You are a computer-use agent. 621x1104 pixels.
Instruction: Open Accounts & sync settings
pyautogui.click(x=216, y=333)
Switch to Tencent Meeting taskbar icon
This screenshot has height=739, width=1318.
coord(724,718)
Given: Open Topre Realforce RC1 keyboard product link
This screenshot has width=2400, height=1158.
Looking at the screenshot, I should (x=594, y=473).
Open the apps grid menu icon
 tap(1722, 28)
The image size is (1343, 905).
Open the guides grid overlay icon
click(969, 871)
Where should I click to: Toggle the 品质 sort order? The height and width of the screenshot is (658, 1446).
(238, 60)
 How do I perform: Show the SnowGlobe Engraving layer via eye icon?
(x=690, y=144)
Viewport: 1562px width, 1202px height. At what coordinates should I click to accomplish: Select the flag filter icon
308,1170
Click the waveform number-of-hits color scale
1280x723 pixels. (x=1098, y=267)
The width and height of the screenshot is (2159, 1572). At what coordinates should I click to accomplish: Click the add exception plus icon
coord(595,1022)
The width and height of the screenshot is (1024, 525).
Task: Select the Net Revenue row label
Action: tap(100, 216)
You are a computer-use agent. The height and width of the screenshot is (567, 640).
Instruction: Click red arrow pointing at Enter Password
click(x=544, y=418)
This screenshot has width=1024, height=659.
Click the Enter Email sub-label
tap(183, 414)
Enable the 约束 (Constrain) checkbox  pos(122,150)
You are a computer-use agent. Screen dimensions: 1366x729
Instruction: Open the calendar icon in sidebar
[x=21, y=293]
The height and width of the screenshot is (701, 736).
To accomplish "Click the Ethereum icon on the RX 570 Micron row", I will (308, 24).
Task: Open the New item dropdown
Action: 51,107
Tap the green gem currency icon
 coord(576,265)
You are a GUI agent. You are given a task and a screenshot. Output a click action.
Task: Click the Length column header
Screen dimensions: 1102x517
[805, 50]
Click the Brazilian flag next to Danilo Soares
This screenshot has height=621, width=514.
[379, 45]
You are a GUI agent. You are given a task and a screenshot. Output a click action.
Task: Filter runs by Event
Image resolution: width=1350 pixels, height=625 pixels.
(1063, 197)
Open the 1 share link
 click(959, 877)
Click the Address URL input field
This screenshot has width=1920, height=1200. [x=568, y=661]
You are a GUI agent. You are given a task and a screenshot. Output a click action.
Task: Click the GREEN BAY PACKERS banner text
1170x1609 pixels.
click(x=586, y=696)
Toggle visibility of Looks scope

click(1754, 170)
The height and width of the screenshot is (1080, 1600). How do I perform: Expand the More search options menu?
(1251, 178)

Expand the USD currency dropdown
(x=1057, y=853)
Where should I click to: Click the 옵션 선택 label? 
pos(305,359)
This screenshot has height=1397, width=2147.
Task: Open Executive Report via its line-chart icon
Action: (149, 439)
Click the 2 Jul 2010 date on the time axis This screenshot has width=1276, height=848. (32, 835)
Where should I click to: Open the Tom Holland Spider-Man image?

What is needed: Copy all the lines above exactly as they are.

The answer:
You are a computer-use agent. 621x1104 pixels.
Instruction: Open Accounts & sync settings
pyautogui.click(x=216, y=333)
Switch to Tencent Meeting taskbar icon
This screenshot has height=739, width=1318.
coord(724,718)
Given: Open Topre Realforce RC1 keyboard product link
This screenshot has width=2400, height=1158.
Looking at the screenshot, I should (x=594, y=473).
Open the apps grid menu icon
 tap(1722, 28)
The image size is (1343, 905).
Open the guides grid overlay icon
click(969, 871)
Where should I click to: Toggle the 品质 sort order? The height and width of the screenshot is (658, 1446).
(238, 60)
 How do I perform: Show the SnowGlobe Engraving layer via eye icon?
(x=690, y=144)
Viewport: 1562px width, 1202px height. At what coordinates should I click to accomplish: Select the flag filter icon
308,1170
Click the waveform number-of-hits color scale
1280x723 pixels. (x=1098, y=267)
The width and height of the screenshot is (2159, 1572). At what coordinates should I click to accomplish: Click the add exception plus icon
coord(595,1022)
The width and height of the screenshot is (1024, 525).
Task: Select the Net Revenue row label
Action: tap(100, 216)
You are a computer-use agent. The height and width of the screenshot is (567, 640).
Instruction: Click red arrow pointing at Enter Password
click(x=544, y=418)
This screenshot has width=1024, height=659.
Click the Enter Email sub-label
tap(183, 414)
Enable the 约束 (Constrain) checkbox  pos(122,150)
You are a computer-use agent. Screen dimensions: 1366x729
Instruction: Open the calendar icon in sidebar
[x=21, y=293]
The height and width of the screenshot is (701, 736).
To accomplish "Click the Ethereum icon on the RX 570 Micron row", I will (308, 24).
Task: Open the New item dropdown
Action: 51,107
Tap the green gem currency icon
 coord(576,265)
You are a GUI agent. You are given a task and a screenshot. Output a click action.
Task: Click the Length column header
Screen dimensions: 1102x517
[805, 50]
Click the Brazilian flag next to Danilo Soares
This screenshot has height=621, width=514.
[379, 45]
You are a GUI agent. You are given a task and a screenshot. Output a click action.
Task: Filter runs by Event
Image resolution: width=1350 pixels, height=625 pixels.
(1063, 197)
Open the 1 share link
 click(959, 877)
Click the Address URL input field
This screenshot has width=1920, height=1200. [x=568, y=661]
You are a GUI agent. You are given a task and a screenshot. Output a click action.
Task: Click the GREEN BAY PACKERS banner text
1170x1609 pixels.
click(x=586, y=696)
Toggle visibility of Looks scope

click(1754, 170)
The height and width of the screenshot is (1080, 1600). How do I perform: Expand the More search options menu?
(1251, 178)

Expand the USD currency dropdown
(x=1057, y=853)
Where should I click to: Click the 옵션 선택 label? 
pos(305,359)
This screenshot has height=1397, width=2147.
Task: Open Executive Report via its line-chart icon
Action: (149, 439)
Click the 2 Jul 2010 date on the time axis This screenshot has width=1276, height=848. (32, 835)
Where should I click to: Open the Tom Holland Spider-Man image?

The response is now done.